El entendimiento, alcanzado bajo la mediación de Estados Unidos, busca ganar tiempo para redactar un tratado de paz definitivo. La nueva tregua fue alcanzada mientras siguen los bombardeos entre el ejército de Israel y el movimiento chiita Hezbolá.
El anuncio formal fue realizado por el Departamento de Estado de los Estados Unidos al cierre de la tercera ronda de conversaciones directas celebrada en la ciudad de Washington.
Según informes recogidos por la cadena Euronews y la agencia EFE, el acuerdo se alcanzó tras dos intensas jornadas de negociación que la diplomacia estadounidense calificó como «altamente productivas», superando las expectativas iniciales de los mediadores.
Se esperaba avanzar en los principales puntos conflictivos, como la retirada de las fuerzas israelíes del sur del Líbano y el desarme de Hezbolá.
Sin embargo, el grupo islamista respaldado por Irán participó en las negociaciones y se ha opuesto abiertamente a que Líbano entable conversaciones directas con Israel.
El rol de Washington como articulador
La Casa Blanca no solo auspició los encuentros entre delegaciones diplomáticas y de seguridad, sino que ya fijó un estricto cronograma para las próximas semanas: el 29 de mayo se iniciará una mesa técnica militar en el Pentágono, mientras que los días 2 y 3 de junio se retomará formalmente la denominada «vía política».
Para el gobierno estadounidense, esta prórroga es una ventana de oportunidad crítica para estructurar un tratado de paz duradero.
Posiciones encontradas: El gobierno de Netanyahu y Hezbolá
A pesar de la firma de la extensión del alto al fuego, los desafíos para consolidar el pacto siguen siendo muy importantes.

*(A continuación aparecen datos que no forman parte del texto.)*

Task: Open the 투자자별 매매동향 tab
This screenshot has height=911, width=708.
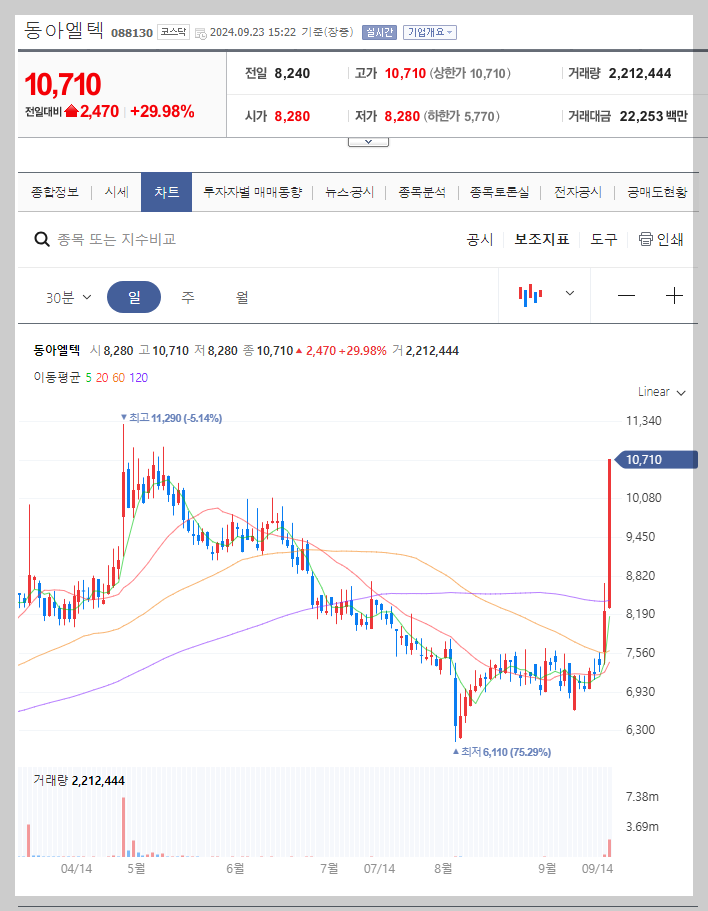Action: 254,191
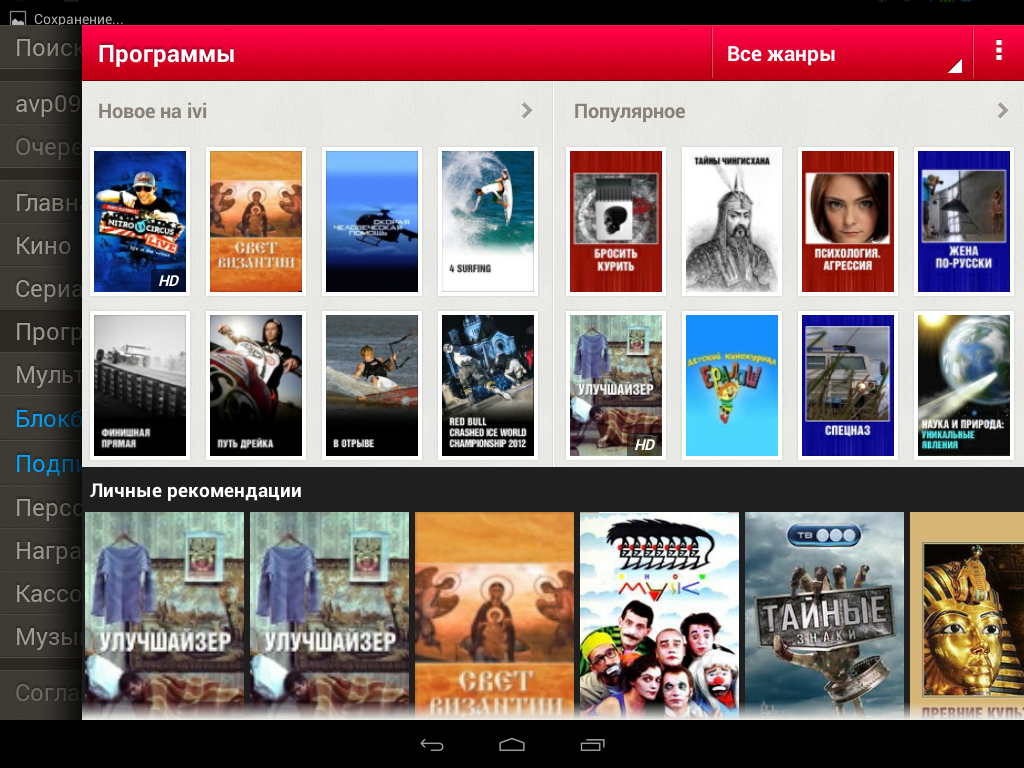1024x768 pixels.
Task: Open Red Bull Crashed Ice 2012 poster
Action: 488,385
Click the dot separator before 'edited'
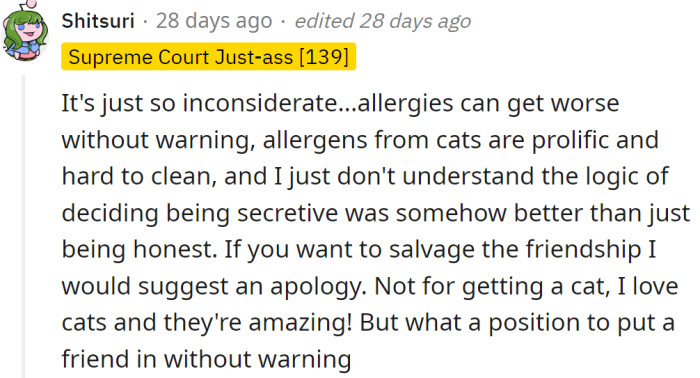This screenshot has width=700, height=378. [x=283, y=21]
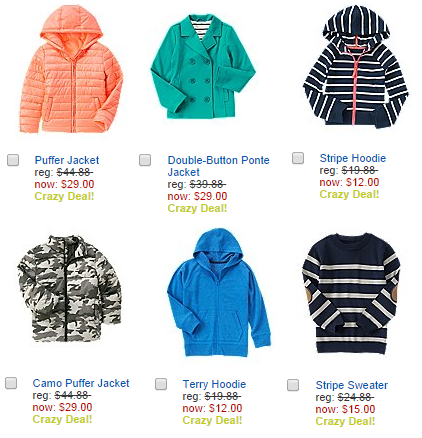View the navy striped hoodie image
Viewport: 422px width, 438px height.
coord(355,67)

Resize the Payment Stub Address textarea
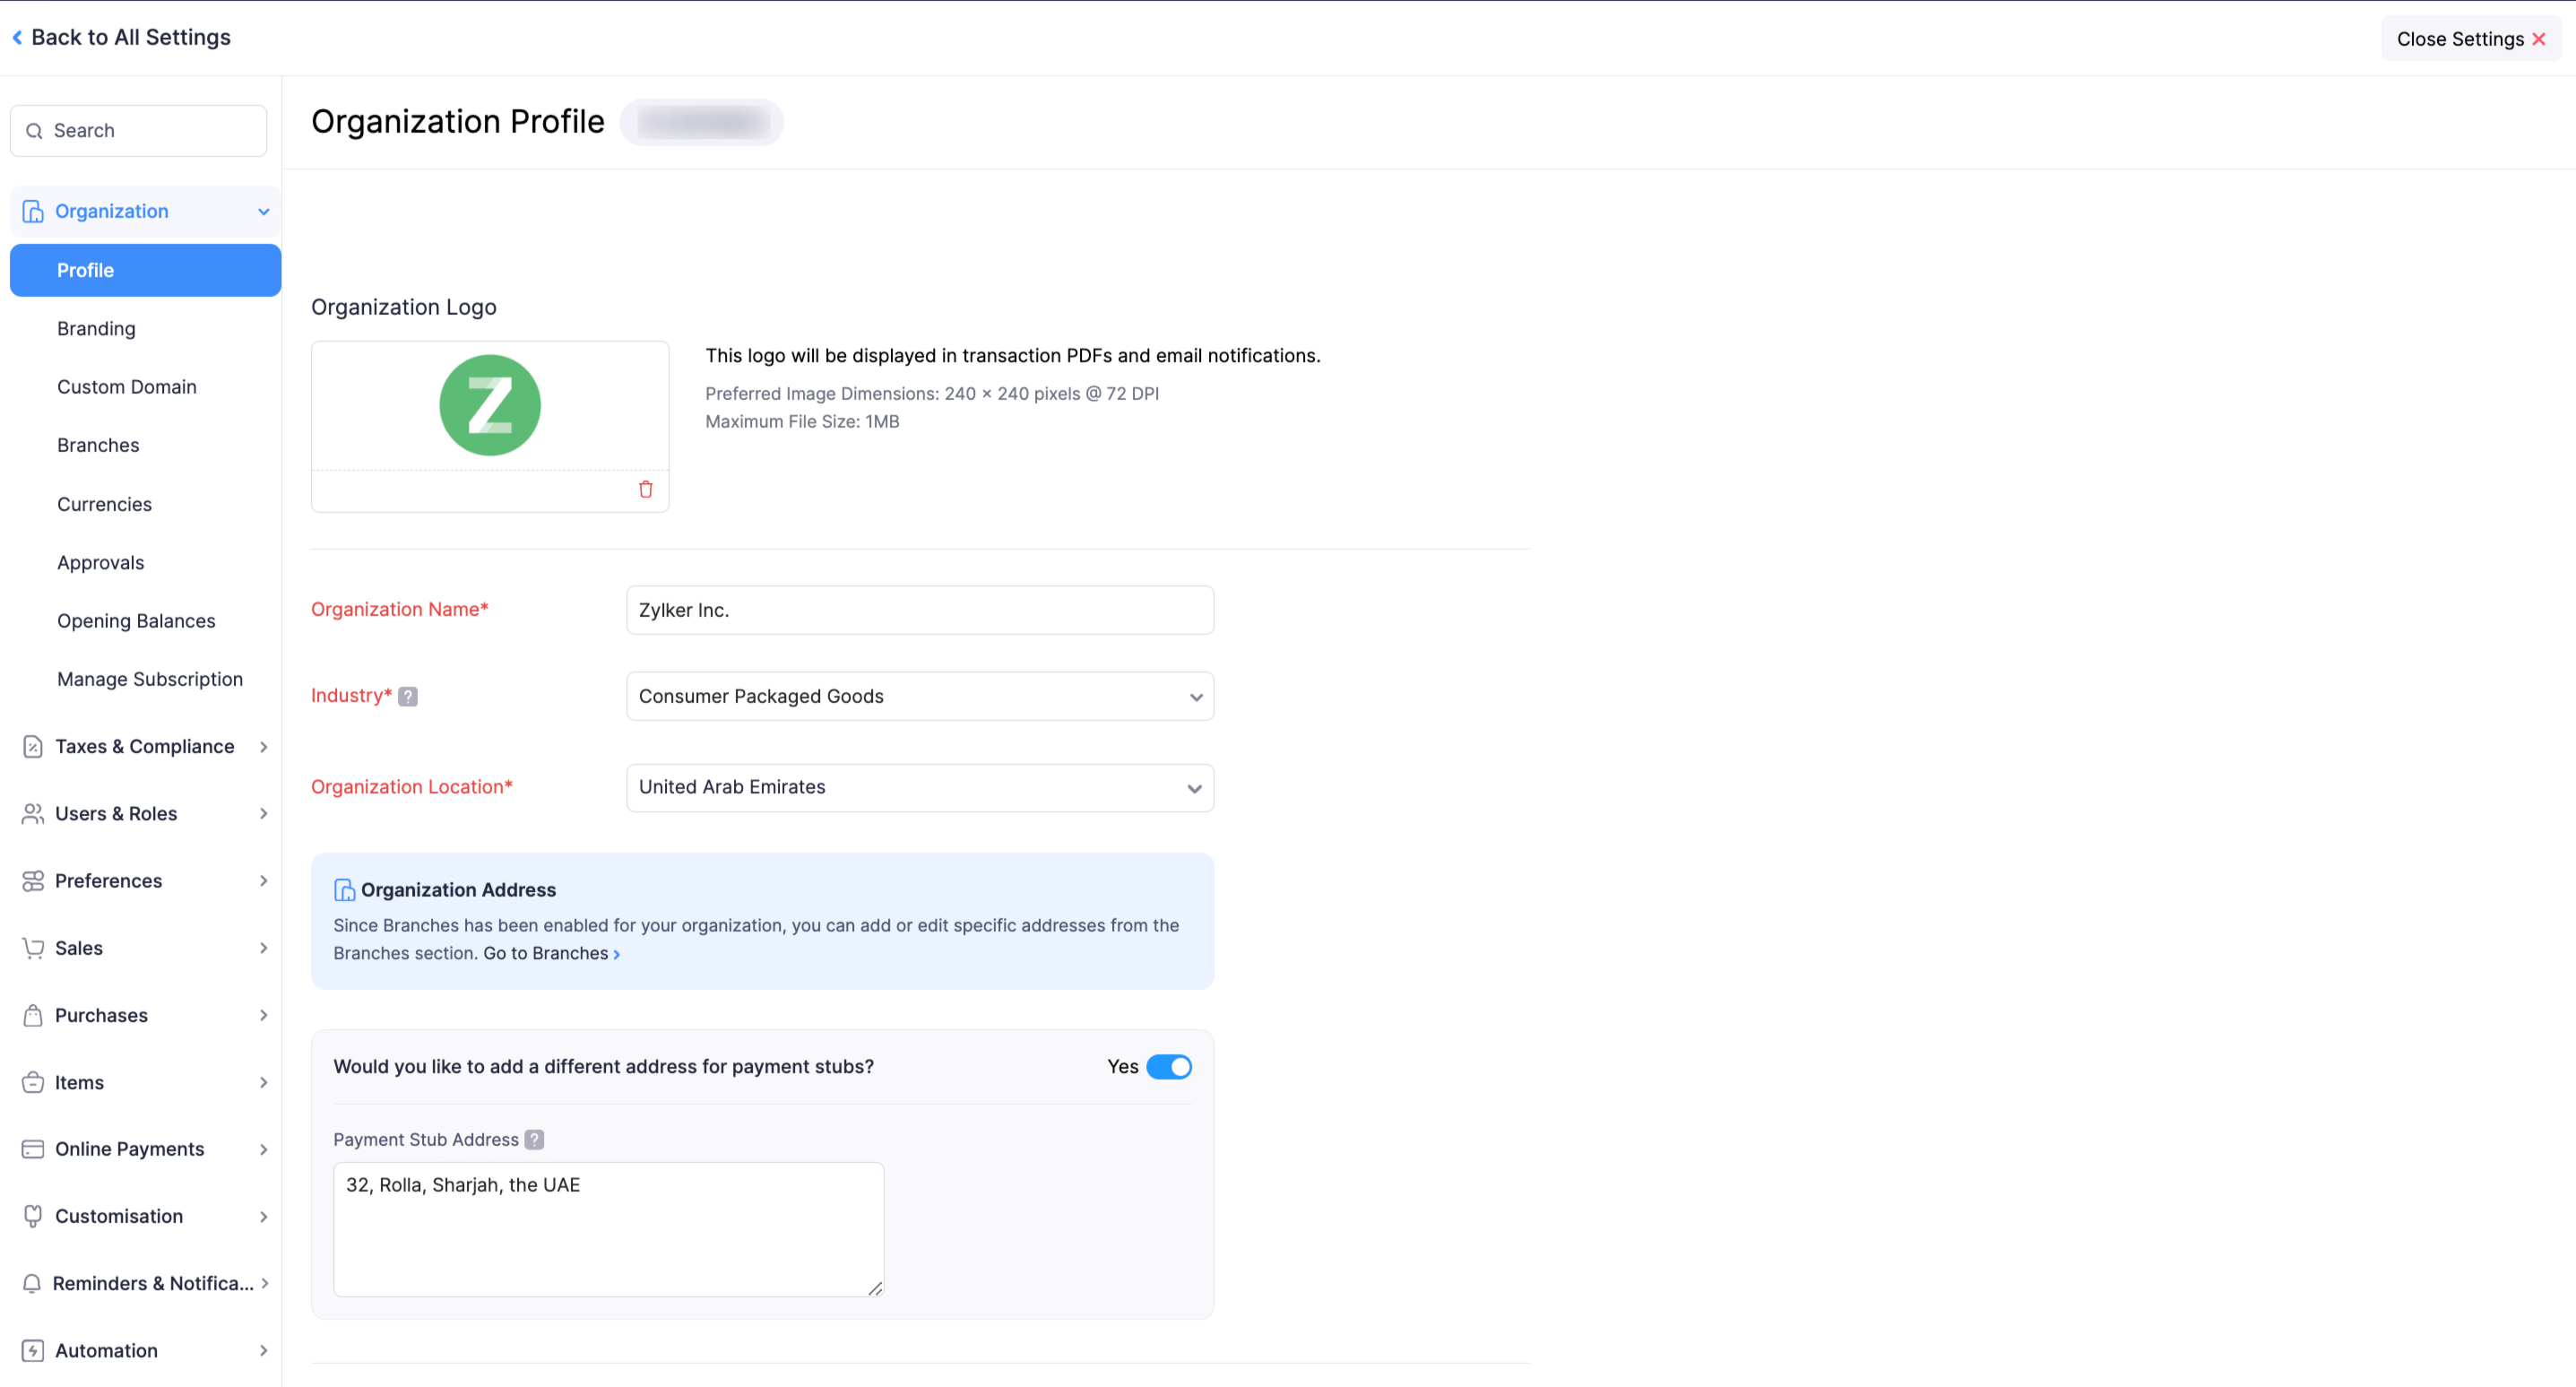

El gobierno israelí condiciona cualquier acuerdo de largo plazo al desmantelamiento total y el desarme del grupo Hezbolá en el sur del Líbano, fronterizo con Israel.
Para el primer ministro Benjamín Netanyahu, es indispensable neutralizar la capacidad de fuego de la milicia, para permitir el regreso seguro de miles de desplazados israelíes a las localidades del norte de su país.
Beirut exige por su parte la retirada inmediata y completa de las tropas israelíes del territorio libanés.
La fragilidad de esta tregua, cuyo antecedente inmediato fue el alto el fuego acordado el pasado 16 de abril, queda de manifiesto al observar la realidad en las zonas de combate.
En paralelo a las reuniones en Estados Unidos, el ejército de Israel ha mantenido operaciones militares contra objetivos de Hezbolá en territorio libanés.